Ellara, gadis 17 tahun yang ceria dan penuh impian, hidup dalam keluarga yang retak. Perselingkuhan ayahnya seperti bom yang meledakkan kehidupan mereka. Ibunya, yang selama ini menjadi pendamping setia, terkena gangguan mental karena pengkhianatan sang suami bertahun tahun dan memerlukan perawatan.

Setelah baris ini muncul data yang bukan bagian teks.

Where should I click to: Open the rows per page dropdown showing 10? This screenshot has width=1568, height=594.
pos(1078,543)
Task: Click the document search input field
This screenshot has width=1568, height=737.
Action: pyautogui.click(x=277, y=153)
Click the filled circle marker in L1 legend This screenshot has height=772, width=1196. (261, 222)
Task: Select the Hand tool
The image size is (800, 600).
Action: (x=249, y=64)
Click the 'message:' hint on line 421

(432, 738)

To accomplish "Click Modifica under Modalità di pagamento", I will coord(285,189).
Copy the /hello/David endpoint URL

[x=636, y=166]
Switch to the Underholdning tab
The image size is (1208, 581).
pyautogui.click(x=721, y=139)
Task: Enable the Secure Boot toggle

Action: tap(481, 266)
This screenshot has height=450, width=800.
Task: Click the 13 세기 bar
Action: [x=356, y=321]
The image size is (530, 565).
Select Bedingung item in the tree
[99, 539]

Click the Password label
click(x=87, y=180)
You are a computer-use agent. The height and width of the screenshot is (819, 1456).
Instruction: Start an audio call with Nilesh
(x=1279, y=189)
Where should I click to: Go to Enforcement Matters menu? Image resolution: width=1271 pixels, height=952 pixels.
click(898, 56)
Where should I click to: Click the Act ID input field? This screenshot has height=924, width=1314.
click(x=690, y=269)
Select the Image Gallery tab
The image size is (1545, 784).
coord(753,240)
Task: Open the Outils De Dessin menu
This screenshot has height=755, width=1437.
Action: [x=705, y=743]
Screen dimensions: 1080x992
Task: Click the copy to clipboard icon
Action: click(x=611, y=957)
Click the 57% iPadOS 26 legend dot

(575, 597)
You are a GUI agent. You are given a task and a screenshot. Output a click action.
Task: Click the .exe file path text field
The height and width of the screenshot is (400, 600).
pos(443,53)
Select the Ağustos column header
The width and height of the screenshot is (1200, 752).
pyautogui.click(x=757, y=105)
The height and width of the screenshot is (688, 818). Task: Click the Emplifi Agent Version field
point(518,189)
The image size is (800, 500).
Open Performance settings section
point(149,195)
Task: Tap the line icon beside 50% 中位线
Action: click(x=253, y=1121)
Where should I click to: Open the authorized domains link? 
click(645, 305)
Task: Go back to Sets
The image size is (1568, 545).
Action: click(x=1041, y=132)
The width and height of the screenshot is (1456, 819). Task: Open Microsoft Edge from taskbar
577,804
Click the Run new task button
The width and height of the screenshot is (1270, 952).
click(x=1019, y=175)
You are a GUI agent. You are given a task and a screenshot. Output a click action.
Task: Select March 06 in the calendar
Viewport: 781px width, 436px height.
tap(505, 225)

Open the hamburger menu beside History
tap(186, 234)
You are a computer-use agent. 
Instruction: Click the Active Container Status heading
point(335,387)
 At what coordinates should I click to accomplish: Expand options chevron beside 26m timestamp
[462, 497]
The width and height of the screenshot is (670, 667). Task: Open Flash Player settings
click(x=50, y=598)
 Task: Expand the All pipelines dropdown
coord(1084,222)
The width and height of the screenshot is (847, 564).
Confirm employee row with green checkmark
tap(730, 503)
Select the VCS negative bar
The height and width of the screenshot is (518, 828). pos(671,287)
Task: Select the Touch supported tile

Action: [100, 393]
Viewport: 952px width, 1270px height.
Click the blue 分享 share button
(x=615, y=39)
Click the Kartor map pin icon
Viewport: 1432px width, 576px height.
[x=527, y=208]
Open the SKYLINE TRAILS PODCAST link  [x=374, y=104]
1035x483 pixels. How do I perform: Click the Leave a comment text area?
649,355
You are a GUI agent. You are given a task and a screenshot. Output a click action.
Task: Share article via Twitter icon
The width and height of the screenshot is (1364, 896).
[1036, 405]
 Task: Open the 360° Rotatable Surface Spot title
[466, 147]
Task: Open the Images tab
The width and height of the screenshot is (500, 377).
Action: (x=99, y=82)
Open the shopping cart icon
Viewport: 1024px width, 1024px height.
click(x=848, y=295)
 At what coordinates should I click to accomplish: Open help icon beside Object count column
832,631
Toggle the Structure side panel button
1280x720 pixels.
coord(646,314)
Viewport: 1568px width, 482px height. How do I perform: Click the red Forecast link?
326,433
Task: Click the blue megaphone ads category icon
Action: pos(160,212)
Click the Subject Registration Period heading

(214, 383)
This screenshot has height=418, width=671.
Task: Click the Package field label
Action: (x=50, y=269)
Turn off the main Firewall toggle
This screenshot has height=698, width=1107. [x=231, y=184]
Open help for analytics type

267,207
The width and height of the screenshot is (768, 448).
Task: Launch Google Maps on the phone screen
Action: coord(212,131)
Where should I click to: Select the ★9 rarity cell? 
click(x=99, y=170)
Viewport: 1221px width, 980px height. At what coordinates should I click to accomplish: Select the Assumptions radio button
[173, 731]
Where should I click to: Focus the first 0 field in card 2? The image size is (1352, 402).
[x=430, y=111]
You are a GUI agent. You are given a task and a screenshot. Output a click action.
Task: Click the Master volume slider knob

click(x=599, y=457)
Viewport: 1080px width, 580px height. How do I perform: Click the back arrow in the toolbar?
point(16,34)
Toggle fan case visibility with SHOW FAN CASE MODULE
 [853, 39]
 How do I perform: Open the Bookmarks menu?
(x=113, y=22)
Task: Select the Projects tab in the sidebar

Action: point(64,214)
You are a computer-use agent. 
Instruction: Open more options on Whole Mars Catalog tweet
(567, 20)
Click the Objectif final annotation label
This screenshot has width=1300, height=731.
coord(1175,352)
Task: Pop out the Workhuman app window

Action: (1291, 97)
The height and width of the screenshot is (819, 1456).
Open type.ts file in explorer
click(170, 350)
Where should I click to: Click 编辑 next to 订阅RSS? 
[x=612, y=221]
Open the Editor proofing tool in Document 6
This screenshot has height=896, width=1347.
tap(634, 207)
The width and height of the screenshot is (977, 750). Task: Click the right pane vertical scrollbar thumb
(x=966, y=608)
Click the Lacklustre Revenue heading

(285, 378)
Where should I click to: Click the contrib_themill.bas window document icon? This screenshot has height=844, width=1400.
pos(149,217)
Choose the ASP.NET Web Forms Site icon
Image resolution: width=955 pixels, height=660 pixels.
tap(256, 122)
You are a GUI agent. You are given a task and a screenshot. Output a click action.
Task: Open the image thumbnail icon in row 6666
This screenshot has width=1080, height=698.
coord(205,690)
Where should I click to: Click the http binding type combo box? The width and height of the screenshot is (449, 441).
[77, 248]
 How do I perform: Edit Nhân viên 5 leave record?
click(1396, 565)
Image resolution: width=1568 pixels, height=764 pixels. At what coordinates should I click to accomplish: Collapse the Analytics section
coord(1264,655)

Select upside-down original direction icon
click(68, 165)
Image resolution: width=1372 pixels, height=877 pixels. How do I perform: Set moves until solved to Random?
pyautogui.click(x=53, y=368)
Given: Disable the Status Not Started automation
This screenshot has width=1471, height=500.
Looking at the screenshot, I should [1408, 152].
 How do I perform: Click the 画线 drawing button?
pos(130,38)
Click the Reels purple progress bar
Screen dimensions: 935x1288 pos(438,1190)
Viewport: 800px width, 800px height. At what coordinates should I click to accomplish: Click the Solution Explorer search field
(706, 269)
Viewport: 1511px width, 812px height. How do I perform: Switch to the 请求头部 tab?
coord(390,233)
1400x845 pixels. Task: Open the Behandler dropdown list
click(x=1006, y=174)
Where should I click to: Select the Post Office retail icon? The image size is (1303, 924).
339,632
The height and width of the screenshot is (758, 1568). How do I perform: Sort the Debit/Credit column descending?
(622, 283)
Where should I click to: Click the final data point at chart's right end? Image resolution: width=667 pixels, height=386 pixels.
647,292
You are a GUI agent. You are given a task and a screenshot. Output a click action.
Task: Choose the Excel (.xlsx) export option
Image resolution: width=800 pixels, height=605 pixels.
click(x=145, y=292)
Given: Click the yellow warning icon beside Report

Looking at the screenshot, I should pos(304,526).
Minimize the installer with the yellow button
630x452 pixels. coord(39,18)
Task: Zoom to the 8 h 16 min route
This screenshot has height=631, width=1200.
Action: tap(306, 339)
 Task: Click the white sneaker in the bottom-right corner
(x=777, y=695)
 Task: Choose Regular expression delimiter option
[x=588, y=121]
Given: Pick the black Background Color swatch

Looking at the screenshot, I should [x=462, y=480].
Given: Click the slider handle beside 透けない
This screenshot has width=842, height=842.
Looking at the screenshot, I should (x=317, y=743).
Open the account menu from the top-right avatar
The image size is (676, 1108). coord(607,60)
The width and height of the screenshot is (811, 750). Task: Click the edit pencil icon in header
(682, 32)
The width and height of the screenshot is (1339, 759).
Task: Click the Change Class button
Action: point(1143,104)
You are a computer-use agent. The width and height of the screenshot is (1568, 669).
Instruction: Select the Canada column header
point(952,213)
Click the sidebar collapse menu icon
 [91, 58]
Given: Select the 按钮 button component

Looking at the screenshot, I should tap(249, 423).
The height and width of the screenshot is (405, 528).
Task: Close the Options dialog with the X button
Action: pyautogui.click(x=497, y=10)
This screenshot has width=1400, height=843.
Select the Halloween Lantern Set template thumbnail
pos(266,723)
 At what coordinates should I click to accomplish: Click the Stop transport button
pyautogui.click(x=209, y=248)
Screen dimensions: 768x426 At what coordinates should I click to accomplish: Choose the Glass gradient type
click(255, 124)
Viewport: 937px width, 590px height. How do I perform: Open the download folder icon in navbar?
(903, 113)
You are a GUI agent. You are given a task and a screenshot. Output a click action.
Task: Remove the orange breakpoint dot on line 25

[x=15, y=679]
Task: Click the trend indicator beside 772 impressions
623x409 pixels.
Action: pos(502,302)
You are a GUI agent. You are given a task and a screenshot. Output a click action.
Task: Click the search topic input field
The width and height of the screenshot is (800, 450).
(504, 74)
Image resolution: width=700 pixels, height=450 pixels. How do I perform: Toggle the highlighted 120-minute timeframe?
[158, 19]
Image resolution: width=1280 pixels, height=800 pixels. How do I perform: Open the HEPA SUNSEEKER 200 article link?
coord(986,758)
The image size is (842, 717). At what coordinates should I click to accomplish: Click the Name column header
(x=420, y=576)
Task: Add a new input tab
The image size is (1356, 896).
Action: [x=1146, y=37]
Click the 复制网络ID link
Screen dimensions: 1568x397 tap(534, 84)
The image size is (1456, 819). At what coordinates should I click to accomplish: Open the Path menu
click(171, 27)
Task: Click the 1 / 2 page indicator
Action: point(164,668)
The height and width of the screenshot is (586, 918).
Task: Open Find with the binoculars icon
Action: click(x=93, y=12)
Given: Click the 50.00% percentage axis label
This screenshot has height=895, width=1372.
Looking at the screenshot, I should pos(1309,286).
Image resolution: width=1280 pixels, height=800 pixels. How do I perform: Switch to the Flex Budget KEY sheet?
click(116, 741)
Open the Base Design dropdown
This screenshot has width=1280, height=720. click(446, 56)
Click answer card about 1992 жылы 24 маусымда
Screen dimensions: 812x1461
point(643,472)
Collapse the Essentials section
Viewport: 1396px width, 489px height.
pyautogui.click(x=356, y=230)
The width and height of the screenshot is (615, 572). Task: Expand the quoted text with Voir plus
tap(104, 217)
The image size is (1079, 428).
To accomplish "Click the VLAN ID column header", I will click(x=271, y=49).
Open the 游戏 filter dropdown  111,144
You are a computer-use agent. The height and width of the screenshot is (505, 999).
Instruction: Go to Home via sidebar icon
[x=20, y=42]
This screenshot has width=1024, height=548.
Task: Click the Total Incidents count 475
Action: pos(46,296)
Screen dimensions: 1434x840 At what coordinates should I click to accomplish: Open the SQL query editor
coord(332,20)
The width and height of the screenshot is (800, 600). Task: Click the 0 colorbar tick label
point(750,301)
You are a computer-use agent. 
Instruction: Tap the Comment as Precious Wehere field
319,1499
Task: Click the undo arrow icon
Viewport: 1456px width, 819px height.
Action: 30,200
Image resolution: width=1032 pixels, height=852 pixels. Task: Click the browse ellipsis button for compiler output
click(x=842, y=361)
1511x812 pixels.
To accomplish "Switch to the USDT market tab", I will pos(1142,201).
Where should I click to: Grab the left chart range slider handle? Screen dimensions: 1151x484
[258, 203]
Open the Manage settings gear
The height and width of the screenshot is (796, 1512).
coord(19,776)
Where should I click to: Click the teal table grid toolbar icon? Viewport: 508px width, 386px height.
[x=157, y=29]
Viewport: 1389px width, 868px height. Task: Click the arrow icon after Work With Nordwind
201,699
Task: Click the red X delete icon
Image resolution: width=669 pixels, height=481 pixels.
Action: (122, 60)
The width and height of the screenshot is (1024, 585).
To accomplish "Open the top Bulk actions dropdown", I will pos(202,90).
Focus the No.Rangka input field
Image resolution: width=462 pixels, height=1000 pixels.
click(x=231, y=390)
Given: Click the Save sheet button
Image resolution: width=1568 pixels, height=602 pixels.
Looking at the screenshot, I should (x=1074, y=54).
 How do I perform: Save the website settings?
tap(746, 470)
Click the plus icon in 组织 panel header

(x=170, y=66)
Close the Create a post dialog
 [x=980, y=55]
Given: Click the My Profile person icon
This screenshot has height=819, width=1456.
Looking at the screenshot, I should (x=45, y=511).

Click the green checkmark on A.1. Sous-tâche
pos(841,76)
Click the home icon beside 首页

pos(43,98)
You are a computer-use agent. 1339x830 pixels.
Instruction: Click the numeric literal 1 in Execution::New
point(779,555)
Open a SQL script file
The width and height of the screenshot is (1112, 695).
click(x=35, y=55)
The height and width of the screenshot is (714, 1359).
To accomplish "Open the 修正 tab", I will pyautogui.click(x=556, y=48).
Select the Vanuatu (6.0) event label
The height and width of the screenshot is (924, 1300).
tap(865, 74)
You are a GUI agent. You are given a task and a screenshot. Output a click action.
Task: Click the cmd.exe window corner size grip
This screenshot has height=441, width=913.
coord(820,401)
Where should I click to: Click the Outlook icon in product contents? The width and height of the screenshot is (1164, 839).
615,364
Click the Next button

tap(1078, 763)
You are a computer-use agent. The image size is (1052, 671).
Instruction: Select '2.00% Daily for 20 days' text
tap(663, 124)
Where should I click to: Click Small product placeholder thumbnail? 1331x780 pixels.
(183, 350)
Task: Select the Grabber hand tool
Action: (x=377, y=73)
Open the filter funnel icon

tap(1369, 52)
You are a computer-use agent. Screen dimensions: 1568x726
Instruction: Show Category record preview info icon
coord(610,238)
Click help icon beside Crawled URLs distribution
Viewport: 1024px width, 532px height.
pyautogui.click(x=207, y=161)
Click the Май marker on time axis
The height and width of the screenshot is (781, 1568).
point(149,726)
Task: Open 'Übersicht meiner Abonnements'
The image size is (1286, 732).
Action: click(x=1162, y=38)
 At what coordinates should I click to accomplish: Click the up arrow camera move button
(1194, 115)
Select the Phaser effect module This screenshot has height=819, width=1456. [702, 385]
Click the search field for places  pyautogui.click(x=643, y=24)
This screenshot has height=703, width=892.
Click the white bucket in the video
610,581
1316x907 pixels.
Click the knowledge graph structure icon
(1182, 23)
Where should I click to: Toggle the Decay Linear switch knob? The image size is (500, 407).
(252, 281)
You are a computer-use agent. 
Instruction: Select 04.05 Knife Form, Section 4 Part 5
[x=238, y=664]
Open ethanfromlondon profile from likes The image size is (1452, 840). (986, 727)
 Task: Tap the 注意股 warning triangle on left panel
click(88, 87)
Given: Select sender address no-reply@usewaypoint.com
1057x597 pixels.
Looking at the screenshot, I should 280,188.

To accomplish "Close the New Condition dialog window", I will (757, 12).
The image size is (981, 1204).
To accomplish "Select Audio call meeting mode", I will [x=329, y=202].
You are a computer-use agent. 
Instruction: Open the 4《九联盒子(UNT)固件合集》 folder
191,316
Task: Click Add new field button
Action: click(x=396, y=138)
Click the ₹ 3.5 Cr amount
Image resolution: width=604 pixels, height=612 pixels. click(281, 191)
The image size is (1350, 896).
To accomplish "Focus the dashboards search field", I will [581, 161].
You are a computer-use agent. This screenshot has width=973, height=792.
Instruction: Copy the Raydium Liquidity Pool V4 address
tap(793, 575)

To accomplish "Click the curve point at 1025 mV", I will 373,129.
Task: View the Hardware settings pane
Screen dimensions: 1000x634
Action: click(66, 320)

Ellara merasa kesepian, sakit, dan kehilangan arah. Dia berubah menjadi gadis nakal, mencari perhatian dengan cara-cara tidak konvensional: membolos sekolah, berdebat dengan guru, dan melakukan aksi protes juga suka keluyuran balap liar. Namun, di balik kesan bebasnya, dia menyembunyikan luka yang terus membara.
Dia kuat, dia tegar, dia tidak punya beban sama sekali. itu yang orang pikirkan tentangnya. Namun tidak ada yang tahu luka Ellara sedalam apa, karena gadis cantik itu sangat pandai menyembunyikan luka.
Akankah Ellara menemukan kekuatan untuk menghadapi kenyataan? Akankah dia menemukan jalan keluar dari kesakitan dan kehilangan?
follow ig: h_berkarya
Karya ini diterbitkan atas izin NovelToon HaluBerkarya, isi konten hanyalah pandangan pribadi pembuatnya, tidak mewakili NovelToon sendiri
Melody pingsan
“Selamat pagi Bu Rina..” sapa Ellara tersenyum kikuk.
“Sudah jam berapa ini cantik?” tanya Bu Rina dengan mata melotot tajam ke arah Ellara.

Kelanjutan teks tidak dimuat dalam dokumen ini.